[Begin]

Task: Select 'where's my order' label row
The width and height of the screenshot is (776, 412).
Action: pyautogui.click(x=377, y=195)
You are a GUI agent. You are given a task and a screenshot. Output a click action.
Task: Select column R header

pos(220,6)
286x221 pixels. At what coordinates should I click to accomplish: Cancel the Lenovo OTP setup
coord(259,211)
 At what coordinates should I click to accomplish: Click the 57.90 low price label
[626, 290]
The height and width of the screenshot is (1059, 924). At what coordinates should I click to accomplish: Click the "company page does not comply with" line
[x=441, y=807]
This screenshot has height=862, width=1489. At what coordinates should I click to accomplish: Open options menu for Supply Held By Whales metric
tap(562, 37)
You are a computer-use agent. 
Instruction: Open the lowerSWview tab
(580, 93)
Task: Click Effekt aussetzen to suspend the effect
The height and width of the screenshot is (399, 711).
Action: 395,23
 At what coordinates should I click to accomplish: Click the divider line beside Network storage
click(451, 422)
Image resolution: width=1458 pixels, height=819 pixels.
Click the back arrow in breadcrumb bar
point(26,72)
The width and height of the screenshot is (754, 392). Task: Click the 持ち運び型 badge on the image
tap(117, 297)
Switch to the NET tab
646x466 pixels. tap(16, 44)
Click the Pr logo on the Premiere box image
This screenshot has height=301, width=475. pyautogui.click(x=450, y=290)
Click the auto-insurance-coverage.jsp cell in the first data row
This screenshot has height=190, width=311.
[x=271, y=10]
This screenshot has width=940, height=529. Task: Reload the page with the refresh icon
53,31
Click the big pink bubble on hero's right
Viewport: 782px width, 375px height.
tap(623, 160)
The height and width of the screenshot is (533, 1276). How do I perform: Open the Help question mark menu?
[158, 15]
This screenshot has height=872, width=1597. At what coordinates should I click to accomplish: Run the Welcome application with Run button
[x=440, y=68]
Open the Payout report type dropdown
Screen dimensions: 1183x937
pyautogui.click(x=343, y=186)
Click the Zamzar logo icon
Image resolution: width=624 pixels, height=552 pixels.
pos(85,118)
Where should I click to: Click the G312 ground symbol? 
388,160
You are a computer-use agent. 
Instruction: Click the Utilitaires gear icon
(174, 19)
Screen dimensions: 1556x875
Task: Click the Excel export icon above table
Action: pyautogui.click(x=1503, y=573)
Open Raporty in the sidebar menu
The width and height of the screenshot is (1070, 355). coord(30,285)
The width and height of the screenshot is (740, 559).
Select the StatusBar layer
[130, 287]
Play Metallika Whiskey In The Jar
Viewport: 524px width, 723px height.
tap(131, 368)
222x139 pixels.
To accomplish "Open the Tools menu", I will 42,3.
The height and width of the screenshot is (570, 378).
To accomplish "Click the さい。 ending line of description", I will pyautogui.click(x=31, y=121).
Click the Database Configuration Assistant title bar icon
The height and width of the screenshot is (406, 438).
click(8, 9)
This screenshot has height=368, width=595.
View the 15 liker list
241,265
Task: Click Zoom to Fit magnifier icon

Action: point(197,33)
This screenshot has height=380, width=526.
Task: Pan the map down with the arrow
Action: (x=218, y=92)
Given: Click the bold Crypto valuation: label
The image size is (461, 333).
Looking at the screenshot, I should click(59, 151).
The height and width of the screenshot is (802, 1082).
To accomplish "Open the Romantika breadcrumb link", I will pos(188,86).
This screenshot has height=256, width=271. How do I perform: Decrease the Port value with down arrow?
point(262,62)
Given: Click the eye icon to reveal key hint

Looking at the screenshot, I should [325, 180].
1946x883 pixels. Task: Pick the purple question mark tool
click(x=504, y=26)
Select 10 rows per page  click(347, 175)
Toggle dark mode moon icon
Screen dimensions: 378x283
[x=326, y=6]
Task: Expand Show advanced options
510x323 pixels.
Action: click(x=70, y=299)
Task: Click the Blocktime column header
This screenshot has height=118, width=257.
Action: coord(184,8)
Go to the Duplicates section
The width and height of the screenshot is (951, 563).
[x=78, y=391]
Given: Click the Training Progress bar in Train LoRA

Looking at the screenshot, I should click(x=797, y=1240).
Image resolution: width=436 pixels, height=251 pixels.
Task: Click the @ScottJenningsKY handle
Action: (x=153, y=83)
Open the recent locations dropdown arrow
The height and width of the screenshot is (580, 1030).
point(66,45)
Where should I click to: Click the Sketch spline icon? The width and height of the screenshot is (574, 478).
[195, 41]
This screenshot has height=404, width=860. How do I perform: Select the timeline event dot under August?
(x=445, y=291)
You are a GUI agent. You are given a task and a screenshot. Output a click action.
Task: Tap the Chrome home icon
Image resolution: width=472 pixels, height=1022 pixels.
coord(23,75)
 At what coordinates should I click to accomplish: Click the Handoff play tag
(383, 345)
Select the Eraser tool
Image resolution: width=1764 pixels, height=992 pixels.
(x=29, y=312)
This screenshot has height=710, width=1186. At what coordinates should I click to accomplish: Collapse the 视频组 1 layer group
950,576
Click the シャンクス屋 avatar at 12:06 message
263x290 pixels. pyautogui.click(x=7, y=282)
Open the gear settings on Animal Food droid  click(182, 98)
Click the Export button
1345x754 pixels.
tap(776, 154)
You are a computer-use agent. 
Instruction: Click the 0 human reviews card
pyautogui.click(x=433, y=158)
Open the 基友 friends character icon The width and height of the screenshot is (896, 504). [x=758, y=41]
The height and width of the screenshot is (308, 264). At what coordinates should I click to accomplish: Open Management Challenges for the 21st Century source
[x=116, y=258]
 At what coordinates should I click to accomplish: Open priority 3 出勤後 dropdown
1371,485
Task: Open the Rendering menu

[End]

*Written request:* Pick out each line in the records that contains the string "Instruction", where case counts, and copy every such line in full.

*In response:*
Instruction: Open the lowerSWview tab
Instruction: Click the Utilitaires gear icon
Instruction: Click the 0 human reviews card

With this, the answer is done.